Scientific classification
- Kingdom: Animalia
- Phylum: Chordata
- Class: Aves
- Order: Passeriformes
- Family: Cisticolidae
- Genus: Prinia
- Species: P. hypoxantha
- Binomial name: Prinia hypoxantha (Sharpe, 1877)

= Drakensberg prinia =

- Genus: Prinia
- Species: hypoxantha
- Authority: (Sharpe, 1877)
- Conservation status: LC

Species of bird

The Drakensberg prinia or saffron-breasted prinia (Prinia hypoxantha) is a small passerine bird. It lives in eastern South Africa and Eswatini.

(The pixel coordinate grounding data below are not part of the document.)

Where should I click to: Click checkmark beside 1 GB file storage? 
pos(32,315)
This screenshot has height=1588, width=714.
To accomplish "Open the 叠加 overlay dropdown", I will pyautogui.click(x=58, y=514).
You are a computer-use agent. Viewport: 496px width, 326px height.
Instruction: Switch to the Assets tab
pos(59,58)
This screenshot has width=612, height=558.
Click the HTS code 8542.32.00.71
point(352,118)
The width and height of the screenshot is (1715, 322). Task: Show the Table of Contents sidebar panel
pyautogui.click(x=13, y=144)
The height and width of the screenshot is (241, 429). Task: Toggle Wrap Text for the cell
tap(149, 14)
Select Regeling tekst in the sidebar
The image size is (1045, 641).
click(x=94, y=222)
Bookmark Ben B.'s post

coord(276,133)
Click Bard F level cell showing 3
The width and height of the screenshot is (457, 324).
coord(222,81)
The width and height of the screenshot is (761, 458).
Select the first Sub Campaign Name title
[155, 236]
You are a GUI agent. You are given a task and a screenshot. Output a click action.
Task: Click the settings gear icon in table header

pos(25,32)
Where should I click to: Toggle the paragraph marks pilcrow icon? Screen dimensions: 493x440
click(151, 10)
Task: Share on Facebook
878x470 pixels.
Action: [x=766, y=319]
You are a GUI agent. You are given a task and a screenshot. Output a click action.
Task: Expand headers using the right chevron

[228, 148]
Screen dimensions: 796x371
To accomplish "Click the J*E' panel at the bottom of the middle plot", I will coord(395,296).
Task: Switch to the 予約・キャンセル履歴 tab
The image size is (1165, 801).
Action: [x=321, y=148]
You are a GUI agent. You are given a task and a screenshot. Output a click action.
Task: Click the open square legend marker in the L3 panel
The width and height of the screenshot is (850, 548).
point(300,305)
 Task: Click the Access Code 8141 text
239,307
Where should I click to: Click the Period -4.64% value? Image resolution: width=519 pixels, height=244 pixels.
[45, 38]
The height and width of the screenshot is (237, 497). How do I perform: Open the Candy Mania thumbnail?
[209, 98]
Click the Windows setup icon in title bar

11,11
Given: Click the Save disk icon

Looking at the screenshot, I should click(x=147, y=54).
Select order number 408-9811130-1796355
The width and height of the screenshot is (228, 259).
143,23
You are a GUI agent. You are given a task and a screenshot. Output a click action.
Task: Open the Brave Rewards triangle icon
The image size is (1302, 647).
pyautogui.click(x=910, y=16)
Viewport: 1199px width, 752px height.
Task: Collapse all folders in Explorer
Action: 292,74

It lives in the Drakensberg's forest edges, wooded gullies and bracken covered slopes. The Drakensberg prinia was formerly considered to be a subspecies P. m. hypoxantha of the Karoo prinia, P. maculosa.

==Description==
The Drakensberg prinia is 12–14 cm long, with short rounded wings, a longish tail, strong legs and a short straight black bill. The head has a whitish eyebrow and the upperparts are otherwise brown. The throat and lower face are whitish with no streaking and the rest of the underparts are yellowish with dark streaking. The long tail has a dark spot near the end and is typically cocked up at an angle. The feet and legs are pinkish-brown, and the eye is pale.
The sexes are identical, but juveniles are paler below than the adults.

The calls of this species include a sharp chleet-chleet-chleet-chleet-chleet-chleet, and a fast buzzy tit-tit-tit-tit-tit.

The Drakensberg prinia can only be confused with the closely related Karoo prinia, but that species has less yellow underparts with heavier spotting.

==Behaviour==

The Drakensberg prinia builds a thin-walled oval nest with a side entrance from green grass. It is well hidden deep inside a leafy shrub or bush.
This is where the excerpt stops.